After an interval of three weeks the stolen drake was recovered, and instantly the pair recognised each other with extreme joy. On the other hand, starlings, as we have seen, may be consoled thrice in the same day for the loss of their mates. Pigeons have such excellent local memories, that they have been known to return to their former homes after an interval of nine months, yet, as I hear from Mr. Harrison Weir, if a pair which naturally would remain mated for life be separated for a few weeks during the winter, and afterwards matched with other birds, the two when brought together again, rarely, if ever, recognise each other.

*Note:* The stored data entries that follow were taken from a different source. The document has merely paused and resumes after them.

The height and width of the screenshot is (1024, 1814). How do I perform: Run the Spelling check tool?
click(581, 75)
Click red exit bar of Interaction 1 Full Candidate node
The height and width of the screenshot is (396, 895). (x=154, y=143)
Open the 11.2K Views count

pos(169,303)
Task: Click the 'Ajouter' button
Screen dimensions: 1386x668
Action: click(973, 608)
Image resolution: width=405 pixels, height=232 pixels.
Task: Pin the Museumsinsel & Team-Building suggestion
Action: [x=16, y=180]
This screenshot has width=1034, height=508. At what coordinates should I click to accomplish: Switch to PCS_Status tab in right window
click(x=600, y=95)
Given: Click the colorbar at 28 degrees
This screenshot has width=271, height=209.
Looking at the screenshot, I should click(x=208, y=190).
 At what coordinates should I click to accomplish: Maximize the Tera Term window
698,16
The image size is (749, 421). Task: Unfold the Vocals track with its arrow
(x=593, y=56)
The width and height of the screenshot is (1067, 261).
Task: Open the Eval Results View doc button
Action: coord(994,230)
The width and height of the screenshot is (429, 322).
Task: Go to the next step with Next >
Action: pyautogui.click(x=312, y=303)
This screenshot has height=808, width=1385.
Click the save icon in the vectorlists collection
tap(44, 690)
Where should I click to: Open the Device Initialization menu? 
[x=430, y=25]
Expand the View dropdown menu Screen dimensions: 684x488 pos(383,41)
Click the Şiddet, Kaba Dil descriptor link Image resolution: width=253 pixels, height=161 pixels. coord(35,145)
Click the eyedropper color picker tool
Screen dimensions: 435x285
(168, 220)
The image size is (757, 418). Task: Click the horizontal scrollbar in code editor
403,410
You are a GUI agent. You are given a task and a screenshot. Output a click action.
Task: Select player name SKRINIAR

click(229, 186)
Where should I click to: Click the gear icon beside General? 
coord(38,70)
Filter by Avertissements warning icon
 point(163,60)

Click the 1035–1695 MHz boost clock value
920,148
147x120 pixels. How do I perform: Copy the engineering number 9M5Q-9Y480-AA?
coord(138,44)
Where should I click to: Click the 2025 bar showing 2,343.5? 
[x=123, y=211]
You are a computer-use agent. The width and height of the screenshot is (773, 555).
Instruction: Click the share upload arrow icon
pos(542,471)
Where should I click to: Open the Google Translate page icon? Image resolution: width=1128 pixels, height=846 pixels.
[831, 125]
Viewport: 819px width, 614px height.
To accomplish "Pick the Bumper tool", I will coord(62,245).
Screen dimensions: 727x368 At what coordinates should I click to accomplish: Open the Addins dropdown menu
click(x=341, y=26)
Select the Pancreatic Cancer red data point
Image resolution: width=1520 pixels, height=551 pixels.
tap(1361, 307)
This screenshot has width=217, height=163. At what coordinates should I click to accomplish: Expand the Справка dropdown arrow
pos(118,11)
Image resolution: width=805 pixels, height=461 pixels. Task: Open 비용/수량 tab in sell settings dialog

Birds sometimes exhibit benevolent feelings; they will feed the deserted young ones even of distinct species, but this perhaps ought to be considered as a mistaken instinct. They will feed, as shewn in an earlier part of this work, adult birds of their own species which have become blind. Mr. Buxton gives a curious account of a parrot which took care of a frost-bitten and crippled bird of a distinct species, cleansed her feathers, and defended her from the attacks of the other parrots which roamed freely about his garden. It is a still more curious fact that these birds apparently evince some sympathy for the pleasures of their fellows. When a pair of cockatoos made a nest in an acacia tree, "it was ridiculous to see the extravagant interest taken in the matter by the others of the same species." These parrots, also, evinced unbounded curiosity, and clearly had "the idea of property and possession." (12. 'Acclimatization of Parrots,' by C. Buxton, M.P., 'Annals and Mag. of Nat. Hist.' Nov. 1868, p. 381.) They have good memories, for in the Zoological Gardens they have plainly recognised their former masters after an interval of some months.